• _TASK TO COMPLETE_
For every line in the material below that holds "height", report the line.
(EXTRACTED RECORDS)
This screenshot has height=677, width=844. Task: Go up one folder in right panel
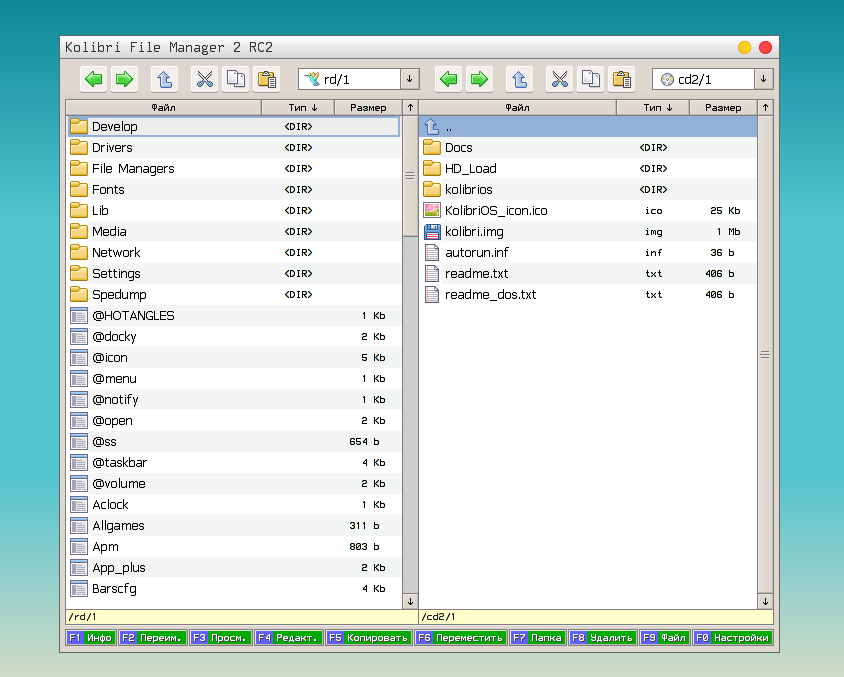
(End EXTRACTED RECORDS)
(EXTRACTED RECORDS)
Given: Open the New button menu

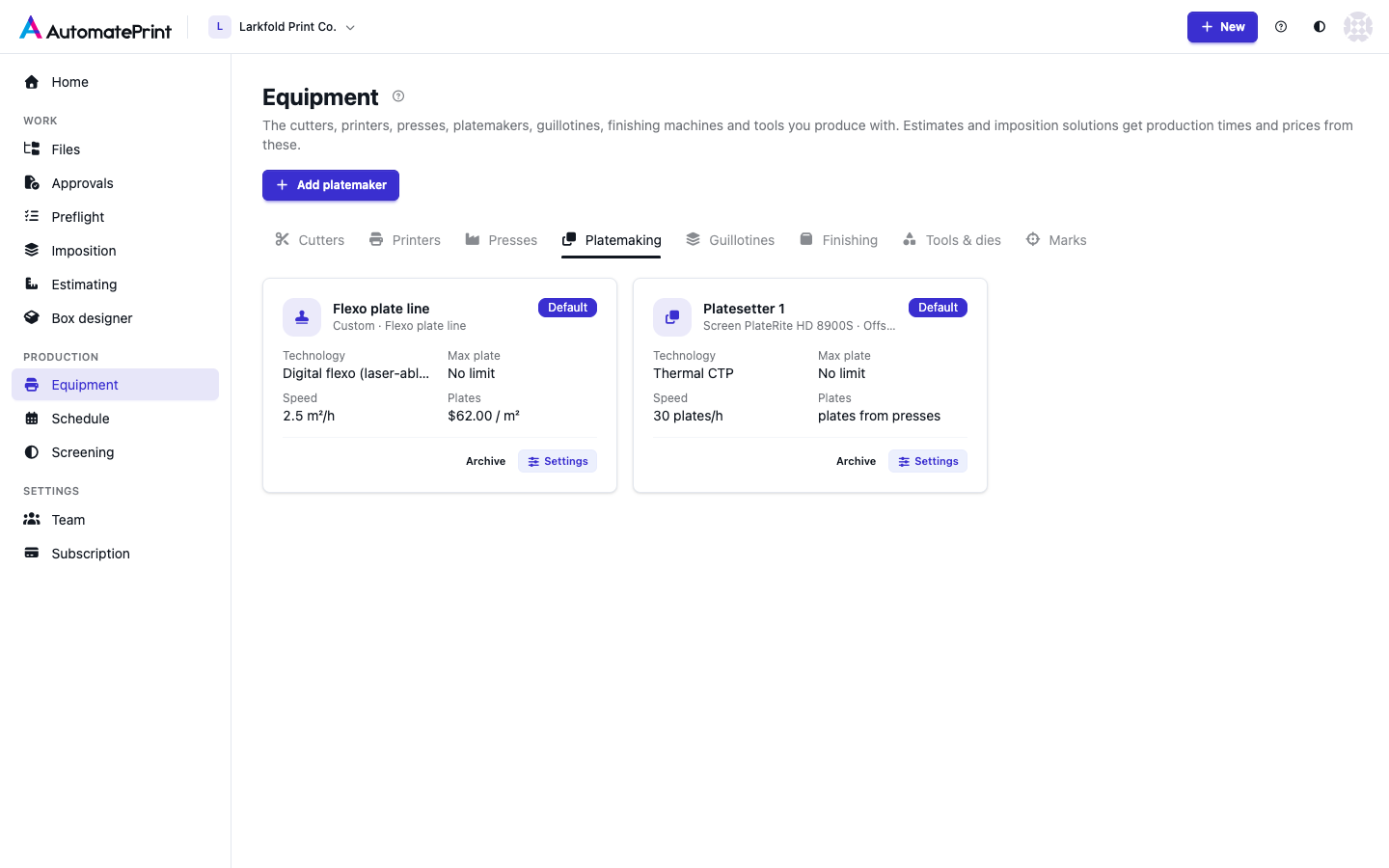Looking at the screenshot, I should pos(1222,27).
(End EXTRACTED RECORDS)
(EXTRACTED RECORDS)
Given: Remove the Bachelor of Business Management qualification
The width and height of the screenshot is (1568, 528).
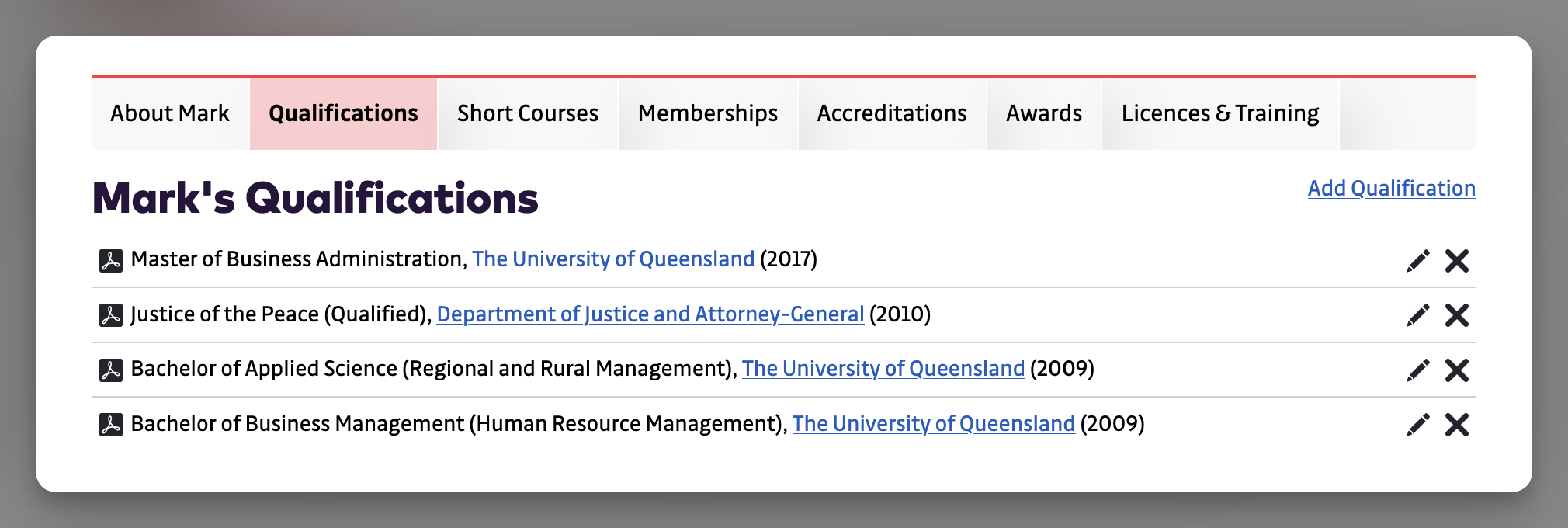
(End EXTRACTED RECORDS)
• _ANSWER_
This screenshot has height=677, width=844. Task: Go up one folder in right panel
The width and height of the screenshot is (1568, 528).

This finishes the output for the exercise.